As of now you can’t fine-tune an already fine-tuned model.
Describe. Continued training was possible for deprecated models using the prior endpoint, but not yet for gpt-3.5-turbo, and replacement completion models davinci-002 and babbage-002.
The conversation about continuing tuning of the same model would likely end when observing, through practical experience, that fine-tuning doesn’t meet the goals of the application envisioned, anyway.
I am doing search in strings, but the data provided to request must be a determination of a searching string. For example “fruit” - “banana”, “container no.” - “FRHVW235894245”
Strings also includes similar words like “FRHVW235894245” and “F6RVW23894235”. And the main purpose to get this information as correct as possible by adding new training data to model. Also fine-tuning model can convert some data by previously given refs. For example I get “Container Name MCS” and I need “Container Name”
Another example can be determination of word in string by nearby standing word like “Total price”
Previously I did data extraction from the strings using algoritms and regular expressions, but database was too big and often result wasnt correct, because of conflicts in regex. Of course I could increase db for employees for better results, but then its hard to work with such big db
After the first try of fine tuned model I got a propper result that i needed
If you can describe it I will be very grateful
So there is no possibility in train new model using existing tuned model?
I have seen this on forum from @logankilpatrick. Is it deprecated functionality now?
You absolutely should not be using fine-tuning for this use-case. How will you update information? What happens when information becomes incorrect/outdated? You cannot just simply remove information or overwrite it. It’s for this reason that GPT-4 using the API still “believes” that it’s GPT-3. It’s for this reason as well that you can find multiple variations of truth depending on how you ask a question.
What you are looking for are pointers, or references. Because they are keyword specific you can use common user-friendly technologies like ElasticSearch to accomplish this. Then you also have the option to add descriptions which encapsulate your products for powerful semantic searching.
Let me repeat again: Fine-tuning is a terrible option for what you want. You want a database and you want a LLM such as GPT to retrieve information from it. If you decide to ignore this and continue attempting to fine-tune you will not have a good time. That is a guarantee. You may as well just donate $100 to charity and atleast you can feel good about yourself afterwards.

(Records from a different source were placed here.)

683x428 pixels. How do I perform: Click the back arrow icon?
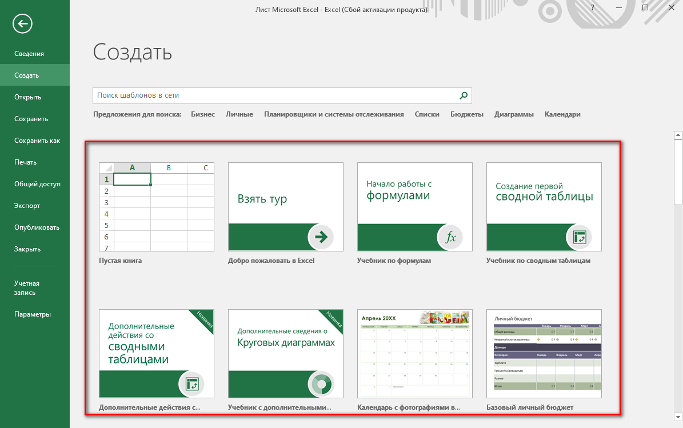click(x=23, y=24)
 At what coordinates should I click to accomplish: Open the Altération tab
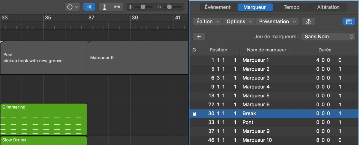[328, 7]
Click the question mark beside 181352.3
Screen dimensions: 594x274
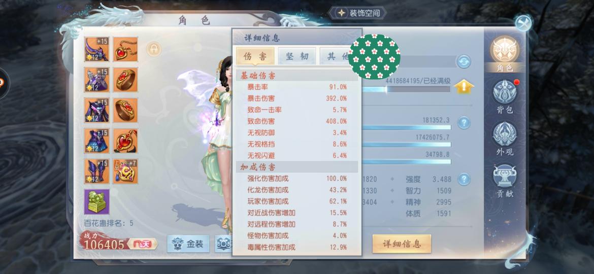464,123
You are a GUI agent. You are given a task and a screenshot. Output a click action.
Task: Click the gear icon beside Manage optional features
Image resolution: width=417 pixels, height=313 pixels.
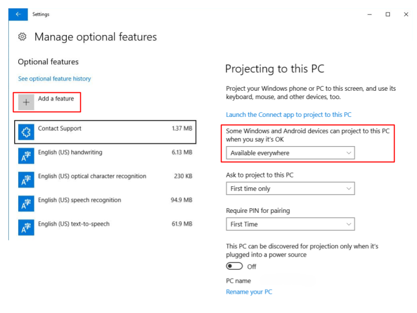coord(22,37)
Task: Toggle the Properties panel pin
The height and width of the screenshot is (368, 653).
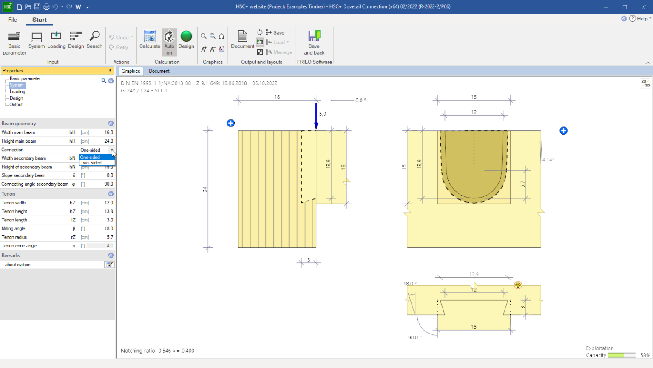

You never want to trust an LLM to generate facts. NEVER. You want to:
Use an LLM to shape/transform/filter a query
Run the query through your database
Return the information
Have the LLM respond using the information
Shit from a month ago should be considered deprecated.
If for whatever reason you decide to continue with fine-tuning I ask you to consider what exactly you are requiring. You are requiring a perfect validation sequence which matches a product name to a random string of characters and letters.
Just start with 100 examples. Fine tune it, test it, and see what results you get.